#### Document passage
[Start of section]

We all know John Cleese for his comedic portrayal as Sir Lancelot the Brave in the cult classic “Monty Python and the Holy Grail.” A lifelong comedian with decades of silliness under his belt, Cleese put on a serious face for the online ideas forum Big Think to address a major problem: political correctness.

“I’m offended every day,” he says. “For example, the British newspapers every day offend me with their laziness, their nastiness, and their inaccuracy, but I’m not going to expect someone to stop that happening.”

His two-and-a-half-minute video rant, first published in January 2016, is making the viral rounds again this week, having struck a nerve in viewers.

“I’ve been warned recently, ‘Don’t to go to most university campuses,’” Cleese says, “because the political correctness has been taken from being a good idea… to the point where any kind of criticism or any individual or group could be labeled cruel.”

[End of section]

#### Supplied records
[Start of section]

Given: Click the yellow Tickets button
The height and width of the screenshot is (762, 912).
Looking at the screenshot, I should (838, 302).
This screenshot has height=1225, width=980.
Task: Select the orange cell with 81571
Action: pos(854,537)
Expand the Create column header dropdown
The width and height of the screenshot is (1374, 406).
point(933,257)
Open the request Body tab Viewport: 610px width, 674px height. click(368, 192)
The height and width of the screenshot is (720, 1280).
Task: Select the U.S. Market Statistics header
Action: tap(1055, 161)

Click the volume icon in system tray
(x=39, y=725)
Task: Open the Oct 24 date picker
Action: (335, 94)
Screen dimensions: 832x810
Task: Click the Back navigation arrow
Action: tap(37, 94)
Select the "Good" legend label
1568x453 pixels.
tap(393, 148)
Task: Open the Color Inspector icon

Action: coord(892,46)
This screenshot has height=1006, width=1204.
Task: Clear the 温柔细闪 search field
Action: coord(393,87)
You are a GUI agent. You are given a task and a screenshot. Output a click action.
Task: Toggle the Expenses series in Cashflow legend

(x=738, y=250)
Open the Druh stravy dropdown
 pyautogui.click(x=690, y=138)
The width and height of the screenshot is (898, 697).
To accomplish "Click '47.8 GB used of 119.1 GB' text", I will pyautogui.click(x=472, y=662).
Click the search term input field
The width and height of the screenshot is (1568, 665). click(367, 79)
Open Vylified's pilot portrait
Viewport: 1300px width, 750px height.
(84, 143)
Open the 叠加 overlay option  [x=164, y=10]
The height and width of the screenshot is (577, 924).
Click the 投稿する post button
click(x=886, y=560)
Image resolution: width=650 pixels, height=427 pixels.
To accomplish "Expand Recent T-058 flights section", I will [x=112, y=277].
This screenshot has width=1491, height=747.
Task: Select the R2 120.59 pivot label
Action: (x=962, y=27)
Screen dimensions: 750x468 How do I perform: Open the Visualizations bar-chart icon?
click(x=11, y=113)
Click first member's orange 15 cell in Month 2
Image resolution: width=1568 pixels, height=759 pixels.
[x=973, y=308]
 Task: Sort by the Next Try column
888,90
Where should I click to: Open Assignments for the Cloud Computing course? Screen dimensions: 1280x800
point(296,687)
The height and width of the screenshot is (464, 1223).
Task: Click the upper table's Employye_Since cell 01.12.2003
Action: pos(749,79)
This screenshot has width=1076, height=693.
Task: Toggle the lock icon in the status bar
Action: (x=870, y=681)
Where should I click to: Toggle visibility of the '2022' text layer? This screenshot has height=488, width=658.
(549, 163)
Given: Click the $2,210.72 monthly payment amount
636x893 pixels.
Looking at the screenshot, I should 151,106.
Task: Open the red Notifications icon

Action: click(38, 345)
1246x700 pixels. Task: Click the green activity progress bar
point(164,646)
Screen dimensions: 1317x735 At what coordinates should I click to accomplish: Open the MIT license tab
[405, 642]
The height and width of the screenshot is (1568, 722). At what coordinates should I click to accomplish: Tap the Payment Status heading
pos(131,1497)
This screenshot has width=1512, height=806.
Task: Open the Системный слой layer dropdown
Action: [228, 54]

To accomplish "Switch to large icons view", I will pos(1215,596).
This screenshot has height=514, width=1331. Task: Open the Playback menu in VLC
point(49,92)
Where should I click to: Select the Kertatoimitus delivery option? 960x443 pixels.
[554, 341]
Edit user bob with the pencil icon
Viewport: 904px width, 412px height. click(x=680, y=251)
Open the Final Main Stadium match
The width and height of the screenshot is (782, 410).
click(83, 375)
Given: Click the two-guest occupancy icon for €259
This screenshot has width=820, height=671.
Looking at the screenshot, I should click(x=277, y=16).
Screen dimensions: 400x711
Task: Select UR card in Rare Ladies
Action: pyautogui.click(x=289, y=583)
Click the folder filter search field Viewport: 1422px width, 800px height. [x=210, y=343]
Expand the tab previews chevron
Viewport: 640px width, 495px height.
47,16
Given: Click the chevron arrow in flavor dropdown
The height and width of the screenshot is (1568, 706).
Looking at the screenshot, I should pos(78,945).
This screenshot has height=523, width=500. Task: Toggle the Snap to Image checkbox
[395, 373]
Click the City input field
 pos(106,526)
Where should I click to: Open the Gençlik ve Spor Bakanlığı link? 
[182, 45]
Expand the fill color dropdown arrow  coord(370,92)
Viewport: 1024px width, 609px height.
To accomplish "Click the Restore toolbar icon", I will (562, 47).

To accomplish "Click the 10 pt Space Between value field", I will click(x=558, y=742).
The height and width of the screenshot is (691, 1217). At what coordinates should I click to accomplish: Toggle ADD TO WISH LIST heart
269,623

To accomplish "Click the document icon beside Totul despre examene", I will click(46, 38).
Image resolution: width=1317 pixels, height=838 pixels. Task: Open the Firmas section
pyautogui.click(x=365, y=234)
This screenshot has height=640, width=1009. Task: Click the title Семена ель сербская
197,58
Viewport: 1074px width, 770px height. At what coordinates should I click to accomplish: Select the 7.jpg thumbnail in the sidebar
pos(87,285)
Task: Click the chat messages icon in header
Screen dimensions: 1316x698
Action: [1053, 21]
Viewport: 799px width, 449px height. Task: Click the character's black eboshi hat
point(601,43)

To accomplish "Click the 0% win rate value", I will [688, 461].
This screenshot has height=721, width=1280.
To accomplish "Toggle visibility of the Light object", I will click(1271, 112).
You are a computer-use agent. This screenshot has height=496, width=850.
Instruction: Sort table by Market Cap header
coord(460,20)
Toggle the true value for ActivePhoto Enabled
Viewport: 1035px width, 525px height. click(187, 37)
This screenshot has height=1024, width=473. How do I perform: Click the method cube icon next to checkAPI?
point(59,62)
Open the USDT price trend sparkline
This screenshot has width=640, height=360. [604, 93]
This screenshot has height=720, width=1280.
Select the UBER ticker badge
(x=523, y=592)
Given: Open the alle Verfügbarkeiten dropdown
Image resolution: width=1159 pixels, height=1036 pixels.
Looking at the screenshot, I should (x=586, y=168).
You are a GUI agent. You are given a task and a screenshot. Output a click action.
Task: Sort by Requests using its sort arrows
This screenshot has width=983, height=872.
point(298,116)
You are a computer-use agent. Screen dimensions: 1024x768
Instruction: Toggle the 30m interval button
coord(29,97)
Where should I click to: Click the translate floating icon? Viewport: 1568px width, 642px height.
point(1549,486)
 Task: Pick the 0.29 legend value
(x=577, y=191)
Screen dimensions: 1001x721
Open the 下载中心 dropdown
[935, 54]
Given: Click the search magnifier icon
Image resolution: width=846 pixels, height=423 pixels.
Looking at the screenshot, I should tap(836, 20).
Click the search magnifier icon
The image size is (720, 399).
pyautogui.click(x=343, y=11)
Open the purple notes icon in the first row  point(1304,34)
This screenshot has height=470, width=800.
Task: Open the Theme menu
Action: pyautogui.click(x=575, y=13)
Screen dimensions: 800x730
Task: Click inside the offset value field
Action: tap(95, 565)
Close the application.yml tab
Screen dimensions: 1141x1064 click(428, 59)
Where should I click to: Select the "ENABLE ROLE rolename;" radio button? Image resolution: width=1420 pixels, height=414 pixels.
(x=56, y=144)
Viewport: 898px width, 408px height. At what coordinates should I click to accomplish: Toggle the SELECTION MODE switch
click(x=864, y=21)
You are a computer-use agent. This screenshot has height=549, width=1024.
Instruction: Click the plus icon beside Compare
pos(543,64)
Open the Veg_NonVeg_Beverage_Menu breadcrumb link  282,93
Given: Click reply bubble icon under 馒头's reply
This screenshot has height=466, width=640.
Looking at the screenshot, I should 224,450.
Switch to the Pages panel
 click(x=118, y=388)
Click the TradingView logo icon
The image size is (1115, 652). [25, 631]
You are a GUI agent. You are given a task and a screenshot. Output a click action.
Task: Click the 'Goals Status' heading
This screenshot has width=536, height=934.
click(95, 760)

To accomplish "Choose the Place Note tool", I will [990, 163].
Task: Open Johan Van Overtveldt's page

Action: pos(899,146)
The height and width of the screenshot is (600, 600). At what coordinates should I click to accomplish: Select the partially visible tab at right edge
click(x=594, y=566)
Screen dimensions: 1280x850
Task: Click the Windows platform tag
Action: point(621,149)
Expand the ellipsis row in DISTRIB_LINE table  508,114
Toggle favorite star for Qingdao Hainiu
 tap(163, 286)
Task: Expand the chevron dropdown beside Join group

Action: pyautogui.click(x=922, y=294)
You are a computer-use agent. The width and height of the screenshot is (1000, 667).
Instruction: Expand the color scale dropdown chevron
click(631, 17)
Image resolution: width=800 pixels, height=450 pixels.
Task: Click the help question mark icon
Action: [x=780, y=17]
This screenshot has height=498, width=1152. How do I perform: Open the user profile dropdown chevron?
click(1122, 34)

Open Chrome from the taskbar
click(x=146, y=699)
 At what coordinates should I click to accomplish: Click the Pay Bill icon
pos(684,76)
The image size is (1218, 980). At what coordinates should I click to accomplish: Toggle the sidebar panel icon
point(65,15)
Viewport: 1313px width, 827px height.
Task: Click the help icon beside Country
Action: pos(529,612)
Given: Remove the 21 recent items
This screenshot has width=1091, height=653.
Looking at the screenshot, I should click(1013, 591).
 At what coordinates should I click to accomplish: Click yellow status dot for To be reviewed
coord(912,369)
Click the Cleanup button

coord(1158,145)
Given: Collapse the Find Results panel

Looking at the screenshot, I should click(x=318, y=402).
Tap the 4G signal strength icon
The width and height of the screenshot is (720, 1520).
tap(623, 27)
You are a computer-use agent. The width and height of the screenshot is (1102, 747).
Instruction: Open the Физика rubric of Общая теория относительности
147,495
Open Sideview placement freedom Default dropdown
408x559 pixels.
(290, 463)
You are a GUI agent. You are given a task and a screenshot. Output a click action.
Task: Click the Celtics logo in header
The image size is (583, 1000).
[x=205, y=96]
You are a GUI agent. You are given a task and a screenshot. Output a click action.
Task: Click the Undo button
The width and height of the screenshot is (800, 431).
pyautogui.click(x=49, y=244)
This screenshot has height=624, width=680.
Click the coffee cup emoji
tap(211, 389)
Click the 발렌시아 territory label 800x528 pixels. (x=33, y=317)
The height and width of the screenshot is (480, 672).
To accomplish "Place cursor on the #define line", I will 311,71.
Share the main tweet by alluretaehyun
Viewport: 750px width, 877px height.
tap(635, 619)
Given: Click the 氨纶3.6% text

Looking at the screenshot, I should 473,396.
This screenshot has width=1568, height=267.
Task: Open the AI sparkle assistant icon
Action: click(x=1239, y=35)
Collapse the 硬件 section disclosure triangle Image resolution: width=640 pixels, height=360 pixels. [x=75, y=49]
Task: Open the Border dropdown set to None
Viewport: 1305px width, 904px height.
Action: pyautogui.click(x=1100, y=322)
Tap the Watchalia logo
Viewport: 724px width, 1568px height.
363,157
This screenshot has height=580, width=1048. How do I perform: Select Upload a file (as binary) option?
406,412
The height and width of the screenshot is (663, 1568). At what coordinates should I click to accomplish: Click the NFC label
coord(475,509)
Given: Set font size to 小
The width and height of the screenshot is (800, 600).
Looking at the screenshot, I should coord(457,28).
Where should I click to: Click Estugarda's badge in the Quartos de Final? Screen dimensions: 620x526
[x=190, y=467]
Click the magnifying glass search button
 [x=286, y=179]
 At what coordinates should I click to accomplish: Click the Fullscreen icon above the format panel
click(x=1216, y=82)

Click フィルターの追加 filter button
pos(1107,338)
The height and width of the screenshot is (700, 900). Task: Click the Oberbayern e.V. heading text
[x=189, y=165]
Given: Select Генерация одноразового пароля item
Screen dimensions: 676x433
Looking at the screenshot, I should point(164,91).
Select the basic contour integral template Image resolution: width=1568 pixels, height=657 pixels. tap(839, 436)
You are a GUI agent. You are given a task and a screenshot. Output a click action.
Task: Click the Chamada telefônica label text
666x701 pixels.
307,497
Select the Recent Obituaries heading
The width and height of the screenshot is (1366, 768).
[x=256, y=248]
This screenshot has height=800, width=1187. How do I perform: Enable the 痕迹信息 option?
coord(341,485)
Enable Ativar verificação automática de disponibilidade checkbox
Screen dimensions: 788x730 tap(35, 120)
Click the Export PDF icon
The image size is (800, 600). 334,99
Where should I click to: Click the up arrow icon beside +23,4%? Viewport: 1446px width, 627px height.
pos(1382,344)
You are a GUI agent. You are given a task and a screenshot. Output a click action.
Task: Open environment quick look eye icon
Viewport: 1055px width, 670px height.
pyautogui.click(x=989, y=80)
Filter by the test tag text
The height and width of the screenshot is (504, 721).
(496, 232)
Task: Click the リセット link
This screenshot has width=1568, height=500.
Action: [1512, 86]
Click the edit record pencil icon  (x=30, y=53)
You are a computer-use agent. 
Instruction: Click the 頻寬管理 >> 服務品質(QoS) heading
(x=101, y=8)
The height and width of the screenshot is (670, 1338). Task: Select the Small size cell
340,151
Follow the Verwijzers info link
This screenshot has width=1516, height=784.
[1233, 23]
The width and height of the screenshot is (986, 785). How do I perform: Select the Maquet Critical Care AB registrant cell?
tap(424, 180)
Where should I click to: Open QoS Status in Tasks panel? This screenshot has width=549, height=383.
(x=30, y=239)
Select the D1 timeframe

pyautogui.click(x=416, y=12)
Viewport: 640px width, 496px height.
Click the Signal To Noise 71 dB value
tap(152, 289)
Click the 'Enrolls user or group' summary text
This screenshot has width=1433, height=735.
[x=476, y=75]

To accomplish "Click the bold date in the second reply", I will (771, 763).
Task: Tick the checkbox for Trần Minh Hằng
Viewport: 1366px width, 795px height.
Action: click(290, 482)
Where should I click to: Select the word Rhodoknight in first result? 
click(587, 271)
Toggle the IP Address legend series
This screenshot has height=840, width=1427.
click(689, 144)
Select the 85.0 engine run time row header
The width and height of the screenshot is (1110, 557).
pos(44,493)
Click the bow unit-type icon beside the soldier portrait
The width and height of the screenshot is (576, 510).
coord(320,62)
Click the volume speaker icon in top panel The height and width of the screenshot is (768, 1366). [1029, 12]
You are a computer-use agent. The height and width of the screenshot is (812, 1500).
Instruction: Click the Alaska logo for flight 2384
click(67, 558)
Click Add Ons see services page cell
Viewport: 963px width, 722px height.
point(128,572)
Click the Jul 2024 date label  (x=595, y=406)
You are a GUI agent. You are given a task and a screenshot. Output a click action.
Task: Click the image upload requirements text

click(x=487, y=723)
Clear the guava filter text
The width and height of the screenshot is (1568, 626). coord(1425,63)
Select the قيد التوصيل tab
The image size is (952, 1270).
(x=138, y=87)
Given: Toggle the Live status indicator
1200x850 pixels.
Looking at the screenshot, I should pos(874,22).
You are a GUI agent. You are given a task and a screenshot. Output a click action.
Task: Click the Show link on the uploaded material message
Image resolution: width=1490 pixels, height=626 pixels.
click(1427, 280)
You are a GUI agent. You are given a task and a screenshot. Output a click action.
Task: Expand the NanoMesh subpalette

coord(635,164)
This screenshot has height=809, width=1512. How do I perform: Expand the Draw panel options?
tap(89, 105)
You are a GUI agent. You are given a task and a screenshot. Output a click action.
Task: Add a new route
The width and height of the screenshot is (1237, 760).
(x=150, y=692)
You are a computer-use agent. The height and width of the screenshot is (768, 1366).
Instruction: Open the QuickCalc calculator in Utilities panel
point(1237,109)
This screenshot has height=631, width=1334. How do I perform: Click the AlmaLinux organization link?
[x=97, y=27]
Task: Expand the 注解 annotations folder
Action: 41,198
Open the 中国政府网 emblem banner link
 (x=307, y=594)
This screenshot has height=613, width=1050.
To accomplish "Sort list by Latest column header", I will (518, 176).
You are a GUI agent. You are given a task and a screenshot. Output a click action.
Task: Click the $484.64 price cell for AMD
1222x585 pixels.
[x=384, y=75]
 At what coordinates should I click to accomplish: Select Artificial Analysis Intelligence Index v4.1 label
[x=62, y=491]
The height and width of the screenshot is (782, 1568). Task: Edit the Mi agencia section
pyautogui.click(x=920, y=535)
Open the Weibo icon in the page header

[End of section]

#### Complete the following
- 1) According to the article on John Cleese and political correctness, when was his video first published?
- 2) Extend the article on John Cleese and political correctness, picking up right after its last sentence.

#### Answer list
- 1) January 2016

- 2)
Cleese largely attributes the problem to people who cannot control their emotions, and instead want to control what others say and do. And it’s ruining comedy, he says: “The whole point about comedy, and believe you me I thought about this, is that all comedy is critical.”

But it’s not just comedy he’s worried about. Cleese also remarked that this kind of censorship can lead the world into Orwellian dystopia.

“If you start to think, ‘Oh, we mustn’t criticise or offend them,’ humor is gone,” Cleese says. “With humor goes a sense of proportion, and then as far as I’m concerned, we’re living in ‘1984’.”

Cleese says that it’s fine to be bothered by things. But instead of trying to prevent anyone from doing anything offensive, you can simply speak out about it if or when they do.